Amir joined Arrow Electronics Israel in 2001 as a Field Application Engineer with responsibility for microcontrollers and microprocessors, and later to become FAE Manager and Technical & Marketing Manager. In 2013, he relocated to Germany having been promoted to Supplier Business Manager for ST Microelectronics in EMEA. In Germany he had established the Embedded Group and the System On Module programme in Arrow.
In this role he was part of the team that developed more than 30 Arrow Boards and Platforms, while also helping to develop the Hardware team in Budapest and the Software team in Gdansk. The Gdansk team drives both AI and IoT activities within the company. In his last role in Arrow he was the Director of Embedded Technologies and Engineering Solutions, and also General Manager for Israel.
What are you doing now?
“At Arrow I managed several Arrow Platforms based on the popular 96Boards Community like the Dragonboard410 or Avenger96. I am now doing the same for global semiconductor companies that wish to build similar programs. I am also helping Israeli companies with specific business development requirement: introducing them to global partners and introducing semiconductor companies to local distributors and developing business plans for them. Lately, Edge Impulse has nominated me Country Manager and a Global promoter of an innovative platform that simplifies AI-ML in Embedded systems under TinyML and Embedded-ML.“
What is TinyML? Why is it so important?
“It is a fascinating technology, as it takes Embedded and IoT to the next level by adding Machine Learning at the Edge – not in the Cloud. TinyML refers to the machine learning technologies on the tiniest of microprocessors using the least possible power (usually in the mW range and below) while delivering optimum results.
“According to ABI Research, a total of 2.5 billion devices are expected to be shipped with a Tiny Machine Learning (TinyML) chipset in 2030, propelled by the increasing focus on low latency, advanced automation, and the availability of ultra-power-efficient Artificial Intelligence (AI) chipsets, also known as Very Edge AI or Embedded AI.

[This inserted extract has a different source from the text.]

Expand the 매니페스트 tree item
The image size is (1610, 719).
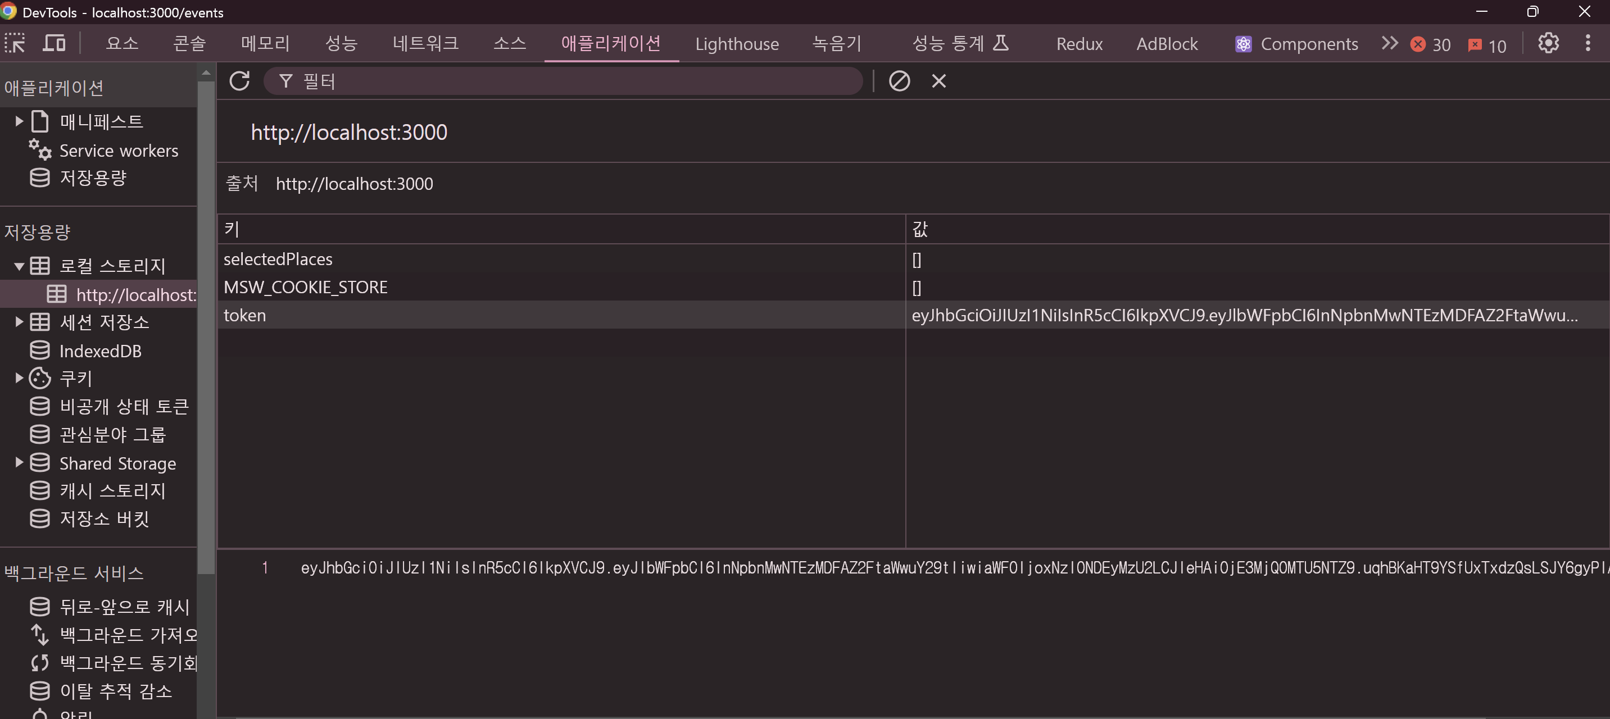click(x=19, y=121)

“These chipsets perform AI inference almost completely on board, but still continue to rely on external resources for training, such as gateways, on-premise servers, or the Cloud. Edge Impulse was designed for software developers, engineers and domain experts to solve real problems using ML on edge devices, with no need to be an expert in machine learning. The technology features cloud-based UX, extensive documentation and open source SDKs.”